Superfund Research Program
A Combined Bioassay-Chemical Fractionation Scheme for the Determination of Toxic Chemicals in Sediments from the St. Lawrence River
Project Leader: Patrick W. O'Keefe (Wadsworth Center, New York State Department of Health)
Grant Number: P42ES004913
Funding Period: 1995 - 2000
Project-Specific Links
Final Progress Reports
PublicationsFinal Progress Reports
Year: 1999
Data on the quantitative recovery of the six polar aromatic compounds (oxyPAHs) identified in aluminum plant sediments were improved by using deuterated analogs of three of the compounds (fluorenone, anthraquinone and benz(a)anthracene-7,12-dione) as internal standards. These deuterated compounds were synthesized by published procedures. It was then found that recoveries of native oxyPAHs spiked into control sediments at a concentration of 60 ppb varied from 46 to 107% when the deuterated analogs were used as injection standards. The total concentration of the six compounds in the contaminated sediment used for the study was 51 ppm.

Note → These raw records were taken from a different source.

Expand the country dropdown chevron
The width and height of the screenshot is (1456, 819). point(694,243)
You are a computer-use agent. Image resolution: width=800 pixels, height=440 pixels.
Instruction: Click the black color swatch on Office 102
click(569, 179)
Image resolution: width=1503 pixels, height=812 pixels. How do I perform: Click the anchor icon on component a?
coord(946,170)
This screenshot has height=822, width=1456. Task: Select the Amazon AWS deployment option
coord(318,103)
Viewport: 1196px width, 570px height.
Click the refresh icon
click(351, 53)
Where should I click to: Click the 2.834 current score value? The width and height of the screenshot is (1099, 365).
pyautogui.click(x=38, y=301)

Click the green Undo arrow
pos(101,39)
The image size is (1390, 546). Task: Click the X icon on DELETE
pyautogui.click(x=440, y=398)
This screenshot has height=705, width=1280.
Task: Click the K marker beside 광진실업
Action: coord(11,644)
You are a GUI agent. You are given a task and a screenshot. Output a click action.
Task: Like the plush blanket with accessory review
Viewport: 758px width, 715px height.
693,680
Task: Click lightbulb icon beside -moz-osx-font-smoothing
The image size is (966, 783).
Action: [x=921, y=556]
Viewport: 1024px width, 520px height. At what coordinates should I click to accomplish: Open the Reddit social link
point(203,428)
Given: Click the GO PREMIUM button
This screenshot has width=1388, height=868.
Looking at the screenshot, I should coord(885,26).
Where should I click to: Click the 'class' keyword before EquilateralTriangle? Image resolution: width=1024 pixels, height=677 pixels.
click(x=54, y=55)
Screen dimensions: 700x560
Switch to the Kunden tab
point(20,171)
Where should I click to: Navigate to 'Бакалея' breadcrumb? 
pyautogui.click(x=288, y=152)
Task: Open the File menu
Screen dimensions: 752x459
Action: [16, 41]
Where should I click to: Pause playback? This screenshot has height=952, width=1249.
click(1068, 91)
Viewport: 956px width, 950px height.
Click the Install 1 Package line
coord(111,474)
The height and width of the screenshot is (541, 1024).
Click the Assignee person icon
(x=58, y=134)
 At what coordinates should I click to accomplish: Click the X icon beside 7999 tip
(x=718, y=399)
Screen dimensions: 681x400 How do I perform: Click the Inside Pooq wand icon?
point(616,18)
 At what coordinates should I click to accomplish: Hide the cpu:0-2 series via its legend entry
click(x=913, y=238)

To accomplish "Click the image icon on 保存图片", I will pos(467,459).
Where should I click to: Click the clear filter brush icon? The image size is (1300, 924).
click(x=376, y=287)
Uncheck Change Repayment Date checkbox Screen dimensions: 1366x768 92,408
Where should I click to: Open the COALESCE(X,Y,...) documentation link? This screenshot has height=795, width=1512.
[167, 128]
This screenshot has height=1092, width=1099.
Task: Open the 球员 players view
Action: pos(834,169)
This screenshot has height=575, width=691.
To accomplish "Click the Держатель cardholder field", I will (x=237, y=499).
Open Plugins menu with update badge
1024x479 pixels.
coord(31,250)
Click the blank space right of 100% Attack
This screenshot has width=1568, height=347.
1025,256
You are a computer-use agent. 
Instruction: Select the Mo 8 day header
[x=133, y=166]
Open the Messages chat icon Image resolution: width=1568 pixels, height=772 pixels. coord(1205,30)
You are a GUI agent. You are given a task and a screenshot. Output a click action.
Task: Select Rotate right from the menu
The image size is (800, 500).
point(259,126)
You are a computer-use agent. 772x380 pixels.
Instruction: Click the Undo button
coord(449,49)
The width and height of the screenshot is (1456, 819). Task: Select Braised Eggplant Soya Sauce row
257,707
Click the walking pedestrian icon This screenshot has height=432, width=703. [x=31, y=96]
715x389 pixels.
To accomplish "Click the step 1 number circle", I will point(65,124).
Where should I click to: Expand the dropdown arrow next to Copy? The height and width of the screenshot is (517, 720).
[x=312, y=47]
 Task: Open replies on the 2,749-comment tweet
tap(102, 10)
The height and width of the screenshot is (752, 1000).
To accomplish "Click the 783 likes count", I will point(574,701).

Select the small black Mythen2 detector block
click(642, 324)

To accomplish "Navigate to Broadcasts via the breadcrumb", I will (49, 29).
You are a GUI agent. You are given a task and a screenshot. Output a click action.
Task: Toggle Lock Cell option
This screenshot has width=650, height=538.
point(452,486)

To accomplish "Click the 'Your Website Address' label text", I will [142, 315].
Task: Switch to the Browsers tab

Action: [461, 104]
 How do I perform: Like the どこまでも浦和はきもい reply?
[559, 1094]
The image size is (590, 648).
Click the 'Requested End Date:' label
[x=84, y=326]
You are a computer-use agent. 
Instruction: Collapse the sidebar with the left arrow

When the brine shrimp bioassay experiments described in the 1998-1999 progress report were repeated there was considerable mortality in the controls (> 30%). Mortality in the controls was reduced to less than 10% by (a) using a different strain of brine shrimp, (b) culturing the shrimp in water containing several inorganic salts in addition to sea salt and (c) feeding the shrimp with a heat-denatured algal suspension during culturing. When shrimp cultured by the revised protocol were exposed to extracts from the contaminated sediment and fractions from these extracts, the relative order of toxicity of the extracts and fractions was generally similar to that found previously. The highest toxicity (LD50 12 ppm), expressed as sediment equivalents, was found with a mixture of the fractions containing PAHs (F2) and oxyPAHs (F3). This LD50 was lower than the LD50 values for the individual fractions (1138 and 292 ppm for F2 and F3 respectively). The result suggests that the oxyPAHs strongly potentiate the toxicity of the PAHs. Furthermore, the F2/F3 mixture was more toxic than the extract (LD50 68 ppm), suggesting that antagonistic compounds present in the extract were removed in the silica gel fractionation step. When the six compounds were tested individually it was found that benzanthrone had the most potent toxicity (LC50 0.024 ppm) followed by benz(a)anthracene-7,12-dione (0.21 ppm), fluorenone (1.46 ppm) and carbazole (> 4 ppm). Anthraquinone and 9-anthracenecarbonitrile showed no evidence of toxicity.